§ TASK TO COMPLETE: Reproduce the lines from the line with "This screenshot has" up to and including the line with "click(884, 242)", keeping them identical and leaving out the pictures.

§ EXERCISE INPUT:
▬▬▬▬▬▬▬▬▬▬

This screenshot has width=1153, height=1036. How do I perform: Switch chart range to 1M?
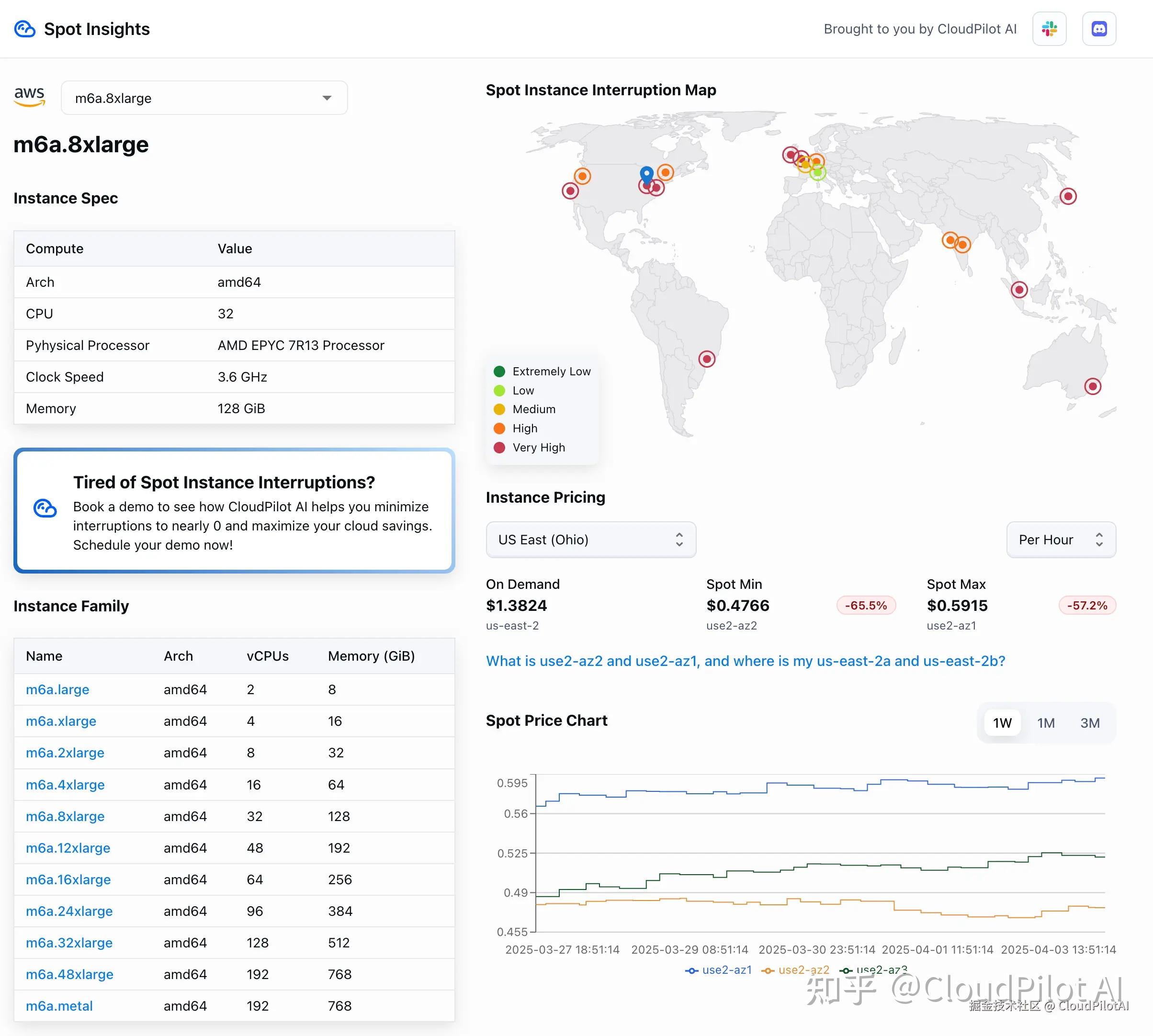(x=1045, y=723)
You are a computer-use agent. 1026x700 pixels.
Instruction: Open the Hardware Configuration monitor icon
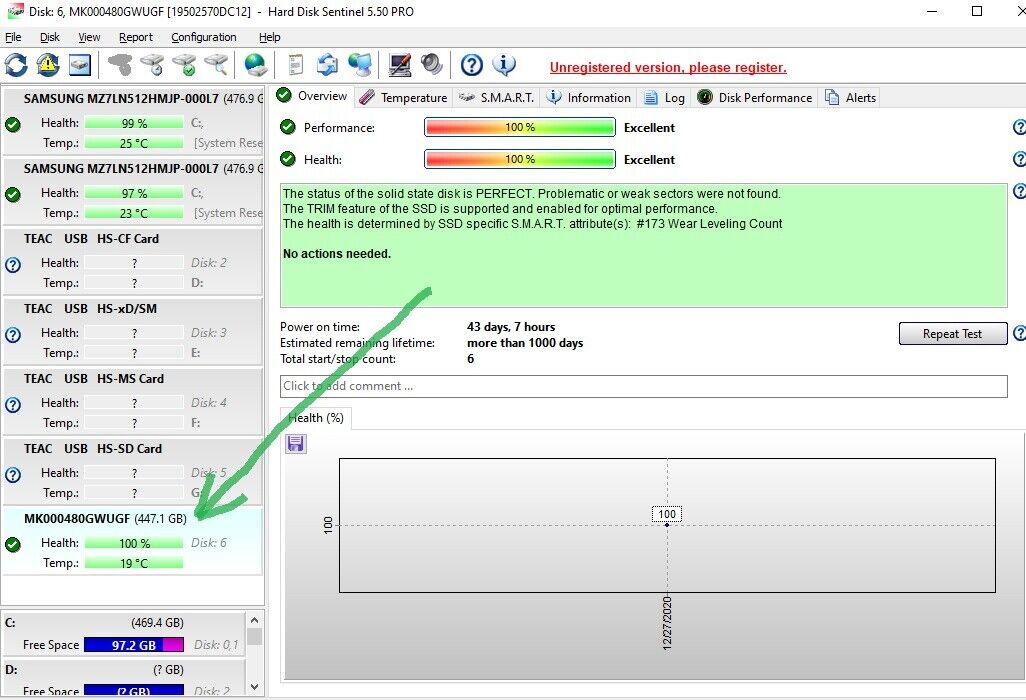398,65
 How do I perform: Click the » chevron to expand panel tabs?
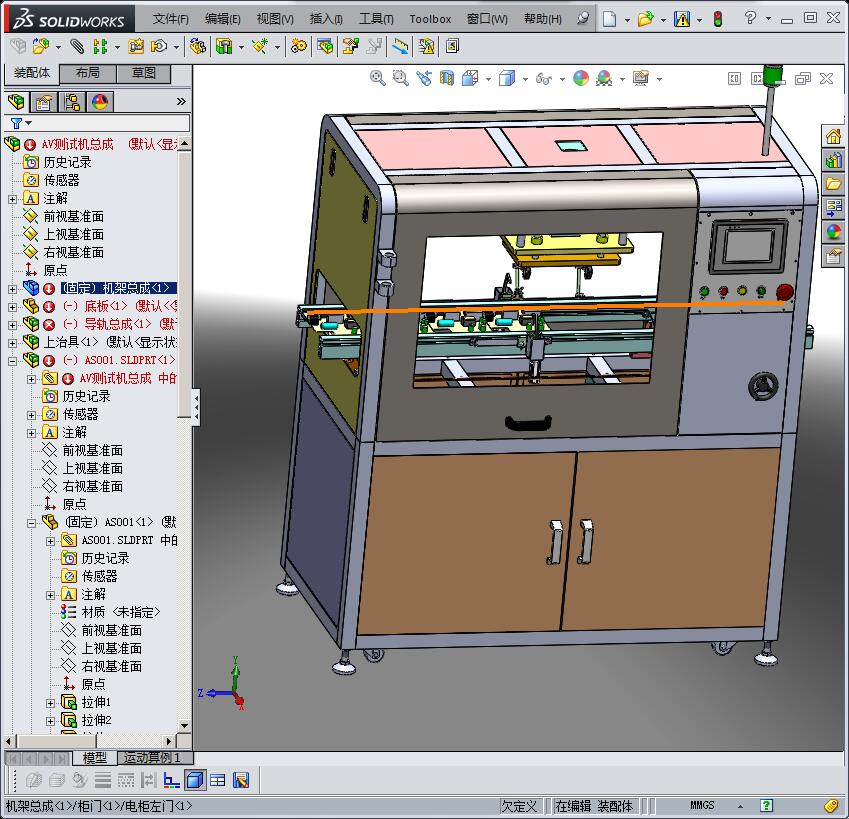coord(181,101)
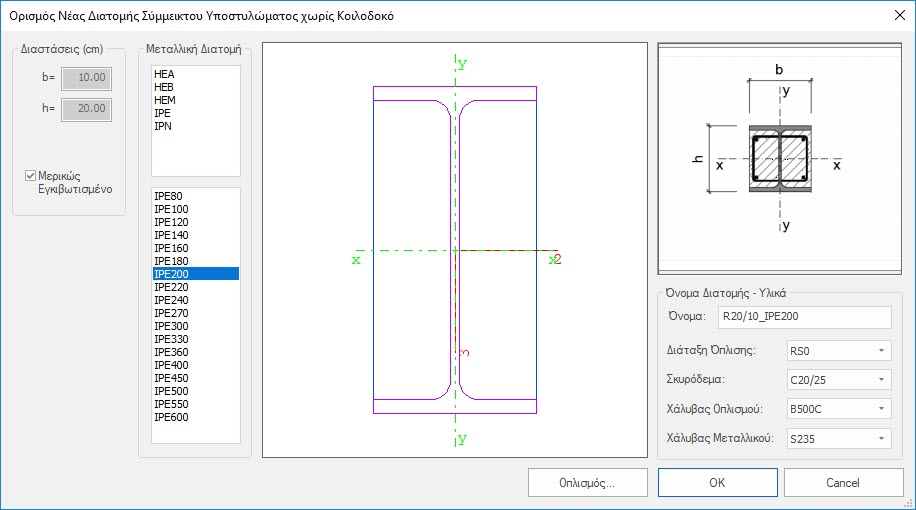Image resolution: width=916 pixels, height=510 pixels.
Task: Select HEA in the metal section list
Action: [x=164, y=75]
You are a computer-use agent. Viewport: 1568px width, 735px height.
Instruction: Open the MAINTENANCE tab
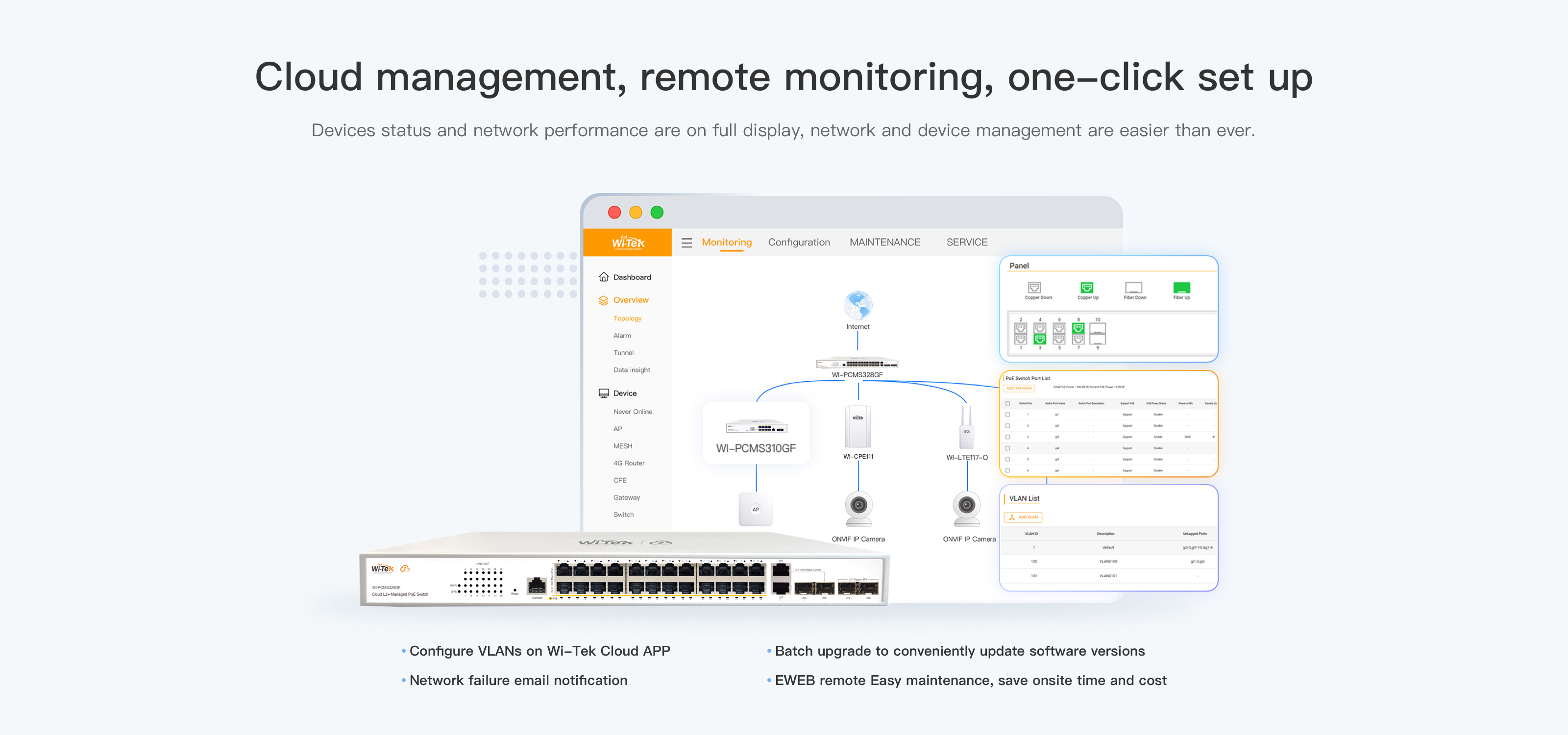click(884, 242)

▬▬▬▬▬▬▬▬▬▬

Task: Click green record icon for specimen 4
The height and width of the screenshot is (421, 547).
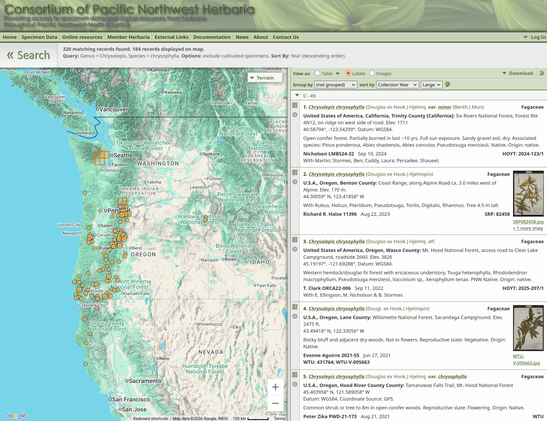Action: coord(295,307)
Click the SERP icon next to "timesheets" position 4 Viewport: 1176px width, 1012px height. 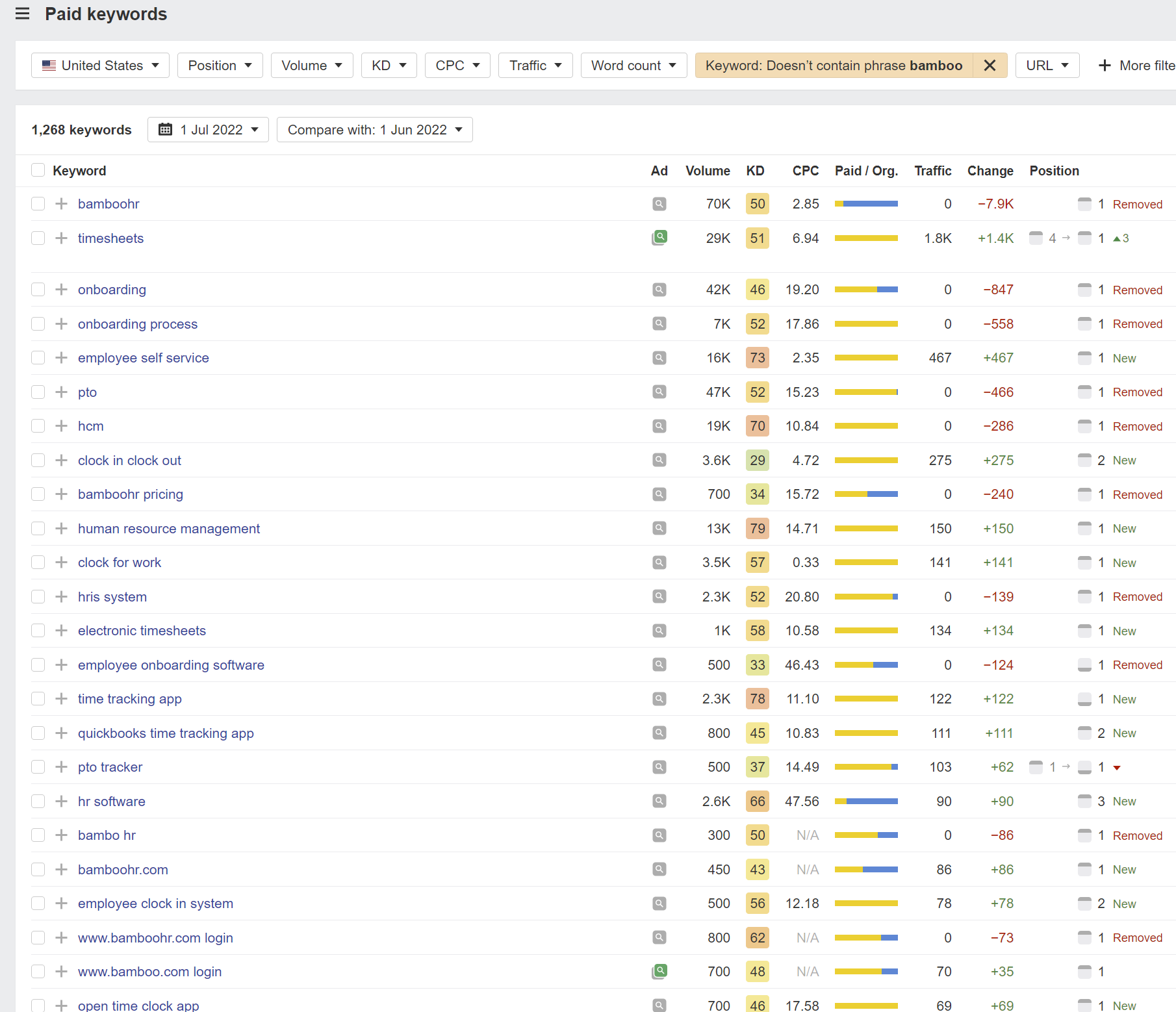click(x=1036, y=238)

▬▬▬▬▬▬▬▬▬▬

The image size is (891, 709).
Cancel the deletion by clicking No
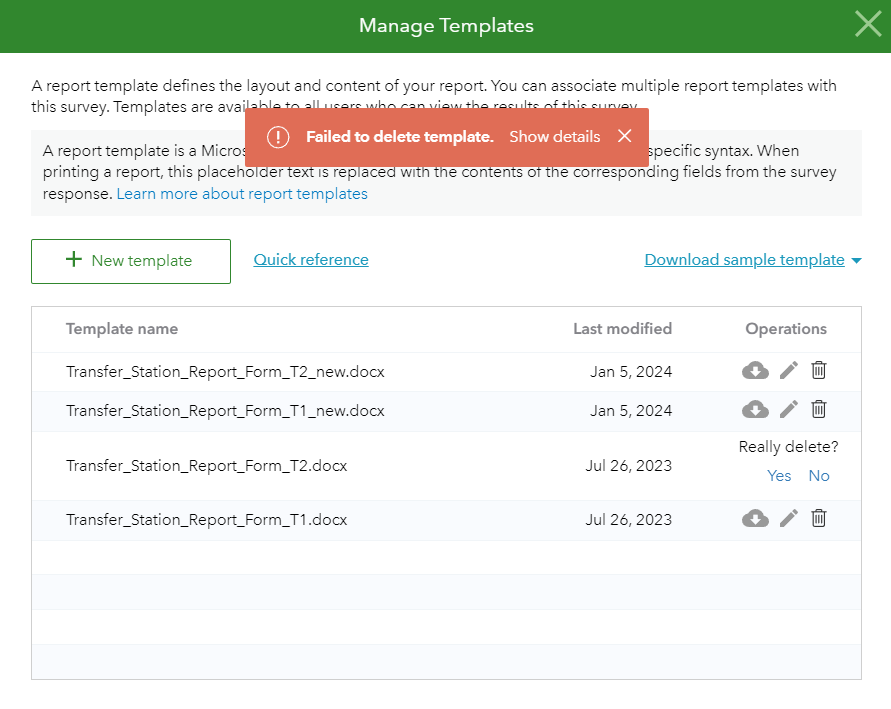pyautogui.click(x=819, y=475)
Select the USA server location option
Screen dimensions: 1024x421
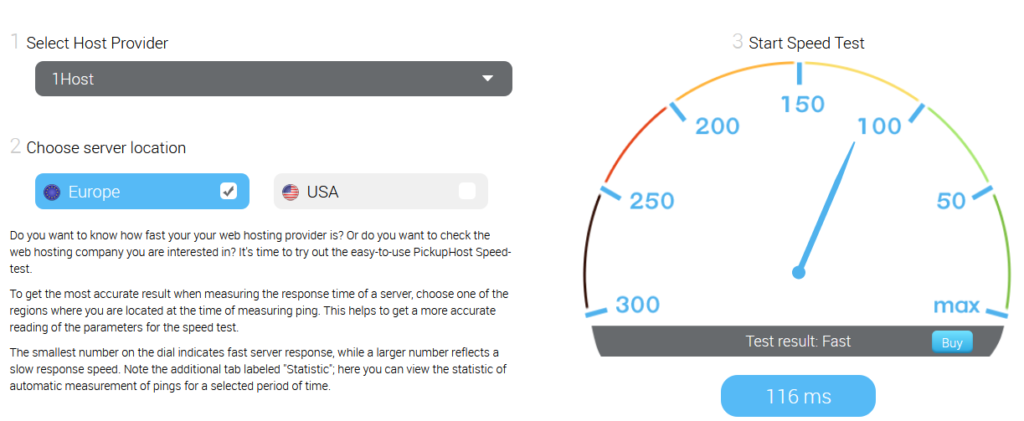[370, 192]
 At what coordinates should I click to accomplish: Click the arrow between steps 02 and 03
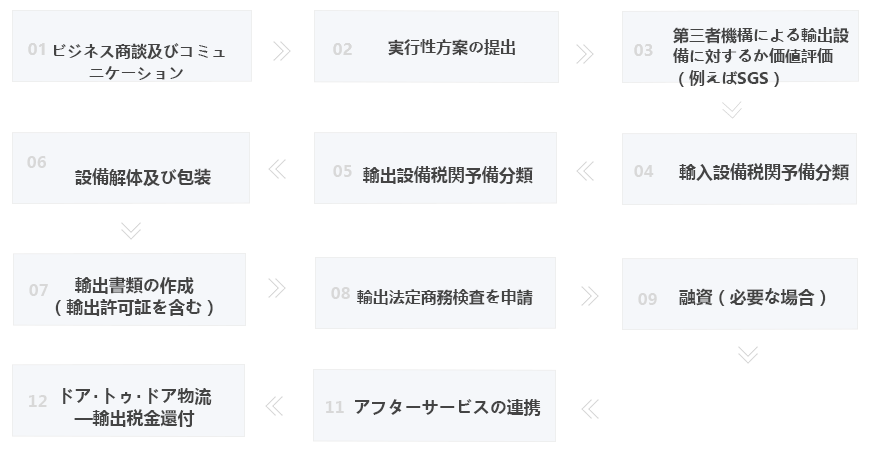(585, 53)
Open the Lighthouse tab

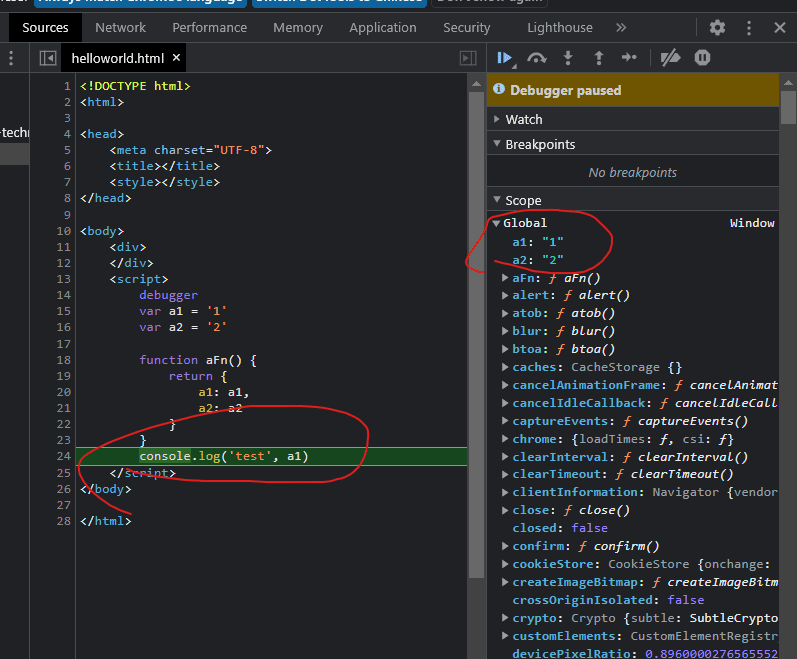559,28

▬▬▬▬▬▬▬▬▬▬

§ OUTPUT FOR THIS TASK:
This screenshot has width=1153, height=1036. How do I perform: Switch chart range to 1M?
(x=1045, y=723)
You are a computer-use agent. 1026x700 pixels.
Instruction: Open the Hardware Configuration monitor icon
398,65
 How do I perform: Click the » chevron to expand panel tabs?
coord(181,101)
Image resolution: width=916 pixels, height=510 pixels.
Task: Select HEA in the metal section list
Action: [x=164, y=75]
You are a computer-use agent. Viewport: 1568px width, 735px height.
Instruction: Open the MAINTENANCE tab
click(884, 242)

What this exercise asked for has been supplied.